DoH primary care czar Dr David Colin-Thomé said that service changes could be achieved through practice-based commissioning (PBC) schemes and by avoiding existing duplication in areas like post-operative checks, rather than contractual changes or cash injections.
He said that there had already been sufficient DoH investment in premises and added that peer pressure could be ‘one hell of a driver’ as patients played practice services off against each other.
For example, he said that GPs could work shift patterns to open later without spending more.
His comments came as he launched a report outlining proposals for which services could be brought into primary care. He also revisited the idea of a practice accreditation scheme, proposed by the RCGP, so patients can make informed decisions about GPs (GP, 29 September 2006).
The report, ‘Keeping it Personal’, says: ‘We do not wish to have a star ratings system but to find a mechanism that will further reassure patients that their practice is operating within the highest clinical and managerial standards.’
The report includes the concept of GPs doing some post-operative checks (GP, 12 January).
Other recommendations suggest more consultants working in community hospitals and primary care settings, GPs, nurses and consultants coming together to form ‘day surgery companies’, more GPs working from ‘one-stop health centres’ and GPs taking greater responsibility for patients’ social care.
━━━
* **Assigned task**:
Write the next part of the report on Dr David Colin-Thomé's proposals for primary care.

* **Information supplied**:
━━━
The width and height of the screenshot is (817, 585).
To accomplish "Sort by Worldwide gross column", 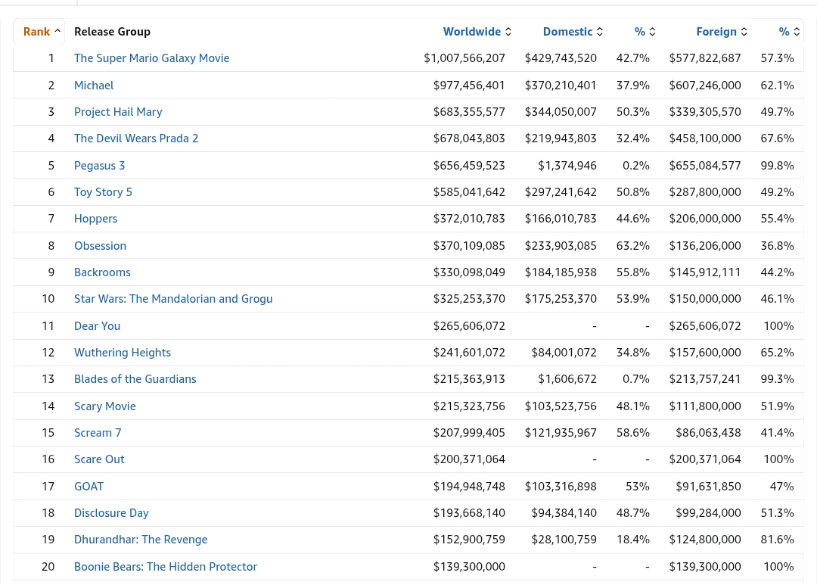I will 477,32.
━━━
* **Result of the exercise**:
Dr Colin-Thomé’s words on using peer pressure rather than cash to drive change were echoed by health secretary Patricia Hewitt. She said that 10 per cent of patients changed their GP each year and they would switch if they thought they could get better service elsewhere.
Ms Hewitt said that tools such as patient access questionnaires would give PCTs increasing amounts of information about patient satisfaction and practice performance, which patients could use to make educated choices about which GP to visit.
GPC chairman Dr Hamish Meldrum agreed that primary care could take on more work but not without more resources.
‘This can only happen if GPs are given resources to do the job,’ he said. ‘They need to expand their premises and employ more staff to deliver the government’s agenda of care closer to home where clinically appropriate.’
The DoH announced a 30 per cent increase in annual PCT funding for buildings and equipment this week, to £382 million, but stressed that how it was spent would be up to PCTs.